2) We see discomfort as a violation of our basic human rights, and respond to deep suffering with strong aversion, anger, & try every possible escape: an endless array of distractions, suppression, alcohol, drugs - prescribed & otherwise, possibly ending in depression, bitterness & cynicism. Yet hardships & pain are not meaningless punishments. Like everything else in life, they're to learn from, to help us evolve. Most people simply can't handle this last point, so they choose to rail against this reality. Arguing with reality is choosing to suffer needlessly. The infinitely wiser alternative is to relax our ego & body, and humbly learn all the deep lessons being offered. There's absolutely no comparison between these two approaches, yet most of us will absolutely exhaust the first, before trying the second out of shear desperation & utter fatigue.

3) Even psychosocial-spiritually-evolved human beings can & do have all sorts of hardships, including prolonged severe physical pain eg Buddha, Jesus, and in current times, Adyashanti, Jordan Peterson, etc. This can be a shockingly unpleasant surprise, at a time when we may have (prematurely) assumed that we've already 'processed' enough pain, suffering & even heavy "dark nights of the soul." But, as long as we're alive, learning - at times from very hard lessons - continues.

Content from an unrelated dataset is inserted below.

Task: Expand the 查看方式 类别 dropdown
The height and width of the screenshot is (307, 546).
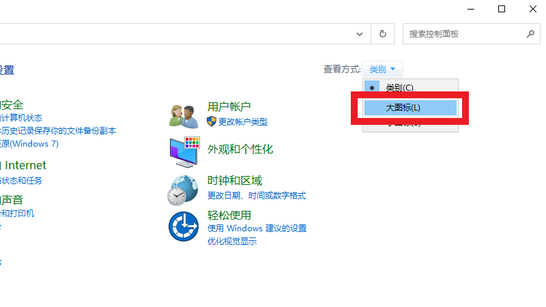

4) We mistakenly assume that happiness comes only after we're finished climbing up the mountain, but as long as we live, we can and need to grow. With age, growth clearly becomes increasingly internal ie integrating our values more & more completely into our lived experience ie intention, speech & other behaviors. The quality of happiness we experience also changes, becoming progressively more subtle, deep, independent of external circumstances & independent of others' opinions. Happiness feels more & more like home, equanimity, peace, silence & stillness (not the brief 'sugar-high' of winning a lottery).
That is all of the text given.